Yesterday I parted with the alphas hard earned dollars for the last time in Starbucks. I love coffee. I positively love it; I’d have a bath in it if I wasn’t such a lazy bugger. So yesterday the offspring and I are out in the aftermath of the blizzard trekking to CVS to get formula (we accidentally went a mile out of the way to check out a vintage shop) and as a result the offspring was cold and red of visage. I decided to stop into someplace to get a coffee to warm us both up. I was passing Starbucks and began to dither. I usually hate starbucks but there was nowhere else on the journey home. What to do? Despite the fogged up windows and knowledge that the place really is just a total sh*thole, we wandered in as I was ok for further needless trekking through the snow (the vintage shop visit was a total accident).

I took a notion to treat myself and instead of the usual scorched Americano I chose with a stupid level of anticipation a white chocolate mocha. I’m thinking white chocolate and coffee…..mmmmmm, my ass badly needs these calories. How wrong I was. To start I forgot to ask them not to spray that white confection of chemicals from a can on top of it so I had a massive blob of “whipped cream” which was the first thing I tasted. I don’t actually mind this substance mostly as it tastes quite sweet and I would almost sell my cats for sugar at times. No, no. The thing about the cream was that it lulled me into thinking the contents of the do gooder green “I’m made from the arse of sustainably bred warthogs” coffee cup was not life threateningly hot. I was incorrect. I believe the contents of the cup took a good 4 layers of hard grown skin off my tongue and the entire roof of my mouth was reefed away by the scalding hot coffee. I didn’t even ask for it hot! Yes, you can get it extra hot. If I’d wanted such an experience I needn’t have paid 3.80 of the alphas hard earned dosh for it, I merely had to go home, fire up the gas cooker and attach my tongue to the flame. Simples.

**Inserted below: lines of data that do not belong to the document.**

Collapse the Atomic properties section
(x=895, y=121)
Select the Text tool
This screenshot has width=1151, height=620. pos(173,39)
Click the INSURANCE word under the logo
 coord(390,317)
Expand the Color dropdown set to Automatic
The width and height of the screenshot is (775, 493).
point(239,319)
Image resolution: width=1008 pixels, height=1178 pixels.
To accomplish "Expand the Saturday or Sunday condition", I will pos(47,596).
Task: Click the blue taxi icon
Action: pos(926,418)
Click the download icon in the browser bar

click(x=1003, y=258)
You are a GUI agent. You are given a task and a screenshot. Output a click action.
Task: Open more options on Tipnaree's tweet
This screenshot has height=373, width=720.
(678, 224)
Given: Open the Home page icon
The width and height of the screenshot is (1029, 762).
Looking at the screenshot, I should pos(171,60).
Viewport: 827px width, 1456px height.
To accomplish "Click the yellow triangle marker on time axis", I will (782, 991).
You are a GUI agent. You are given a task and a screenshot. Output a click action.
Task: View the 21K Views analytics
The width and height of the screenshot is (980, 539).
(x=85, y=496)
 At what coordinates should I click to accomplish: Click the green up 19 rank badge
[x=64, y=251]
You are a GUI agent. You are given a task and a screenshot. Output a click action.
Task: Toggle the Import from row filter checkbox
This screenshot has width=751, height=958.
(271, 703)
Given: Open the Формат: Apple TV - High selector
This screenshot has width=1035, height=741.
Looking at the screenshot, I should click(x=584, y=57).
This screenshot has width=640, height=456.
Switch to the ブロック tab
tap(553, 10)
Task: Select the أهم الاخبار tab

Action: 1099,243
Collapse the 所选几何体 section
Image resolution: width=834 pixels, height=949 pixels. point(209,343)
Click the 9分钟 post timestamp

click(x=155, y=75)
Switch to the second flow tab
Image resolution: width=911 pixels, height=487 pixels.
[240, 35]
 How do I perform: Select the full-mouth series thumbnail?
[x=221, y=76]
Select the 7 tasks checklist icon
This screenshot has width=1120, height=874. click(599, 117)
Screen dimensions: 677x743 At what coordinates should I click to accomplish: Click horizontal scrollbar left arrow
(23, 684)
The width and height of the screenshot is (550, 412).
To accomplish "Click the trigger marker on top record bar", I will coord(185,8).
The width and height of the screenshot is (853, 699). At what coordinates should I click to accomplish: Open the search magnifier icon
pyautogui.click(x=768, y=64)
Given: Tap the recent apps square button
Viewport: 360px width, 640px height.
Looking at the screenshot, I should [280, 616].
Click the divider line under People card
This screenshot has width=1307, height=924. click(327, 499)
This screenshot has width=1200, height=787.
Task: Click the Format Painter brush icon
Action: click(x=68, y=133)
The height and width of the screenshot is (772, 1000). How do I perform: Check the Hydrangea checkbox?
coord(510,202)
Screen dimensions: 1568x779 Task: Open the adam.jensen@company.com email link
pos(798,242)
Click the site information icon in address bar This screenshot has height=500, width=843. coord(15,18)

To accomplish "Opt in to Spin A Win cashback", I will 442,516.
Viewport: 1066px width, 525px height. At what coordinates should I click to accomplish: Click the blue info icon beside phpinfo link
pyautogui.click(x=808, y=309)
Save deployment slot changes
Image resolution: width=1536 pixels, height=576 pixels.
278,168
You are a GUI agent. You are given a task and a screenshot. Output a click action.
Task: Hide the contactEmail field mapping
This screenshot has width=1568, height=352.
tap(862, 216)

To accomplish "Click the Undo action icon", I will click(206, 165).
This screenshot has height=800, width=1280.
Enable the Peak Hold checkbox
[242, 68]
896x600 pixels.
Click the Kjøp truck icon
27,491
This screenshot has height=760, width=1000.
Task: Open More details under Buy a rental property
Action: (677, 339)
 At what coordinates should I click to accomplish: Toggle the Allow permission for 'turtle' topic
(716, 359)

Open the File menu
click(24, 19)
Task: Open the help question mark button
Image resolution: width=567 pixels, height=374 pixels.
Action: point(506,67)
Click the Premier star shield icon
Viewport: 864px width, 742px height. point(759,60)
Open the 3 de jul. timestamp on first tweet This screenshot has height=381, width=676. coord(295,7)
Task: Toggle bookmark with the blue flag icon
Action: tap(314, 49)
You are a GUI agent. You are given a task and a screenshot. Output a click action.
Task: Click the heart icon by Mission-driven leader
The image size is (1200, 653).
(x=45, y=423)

Next, came the insult that was the “flavour”. For an extra 50 cents I could have gone up the road to another establishment and procured myself a mocha with ACTUAL CHOCOLATE in it, but silly and lazy Len must have subconsciously decided that a trapful of chemical tasting chocolate syrup would be far more pleasing to the tastebuds. What remained of them after the earlier scorching that is. The aftertaste of the “chocolate” was that of what I imagine anti freeze to taste like.

As I was walking home a thought struck me. I could do a DIY starbucks. All I needed to do was nip to the nearest zoological gardens, borrow a warthog, take it home and wrap it around my head. Next I fire up the gas cooker, singe the shit out of my tongue and pour the contents of my household cleaning products container down me craw and hey presto, I have a starbucks for free!! I would encourage you to try it but I think it might fall short of the actual starbucks experience and I wouldn’t want to deny anyone that little gem.